** EXERCISE INSTRUCTIONS **
Without including any images, reproduce each entry exactly.
[Opening RECORDS FOR THE EXERCISE section]
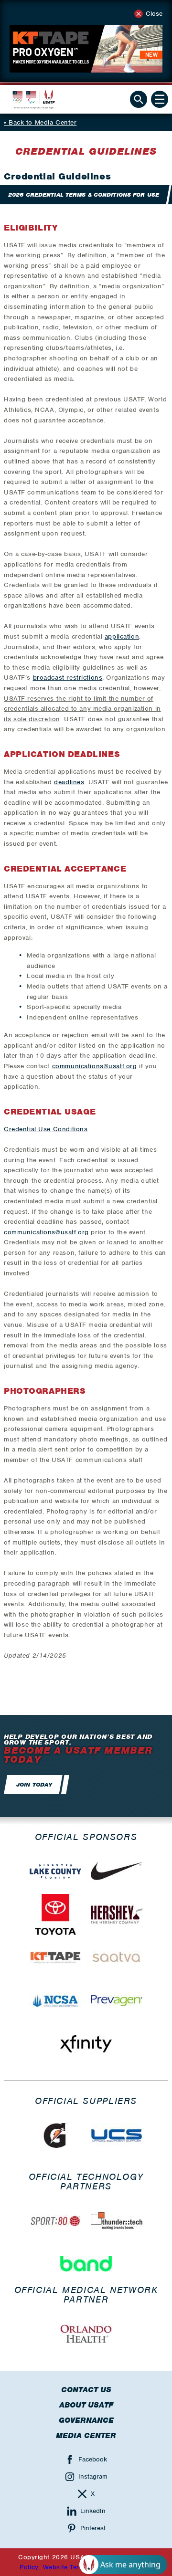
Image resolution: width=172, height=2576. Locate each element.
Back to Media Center (42, 122)
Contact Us (86, 2390)
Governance (86, 2420)
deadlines (69, 782)
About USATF (86, 2405)
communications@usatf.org (94, 1066)
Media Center (86, 2435)
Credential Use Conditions (45, 1129)
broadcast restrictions (68, 677)
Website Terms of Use (77, 2567)
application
[Closing RECORDS FOR THE EXERCISE section]
** EXPECTED ANSWER **
Image resolution: width=172, height=2576. Locate each element.
Back to Media Center (42, 122)
Contact Us (86, 2390)
Governance (86, 2420)
deadlines (69, 782)
About USATF (86, 2405)
communications@usatf.org (94, 1066)
Media Center (86, 2435)
Credential Use Conditions (45, 1129)
broadcast restrictions (68, 677)
Website Terms of Use (77, 2567)
application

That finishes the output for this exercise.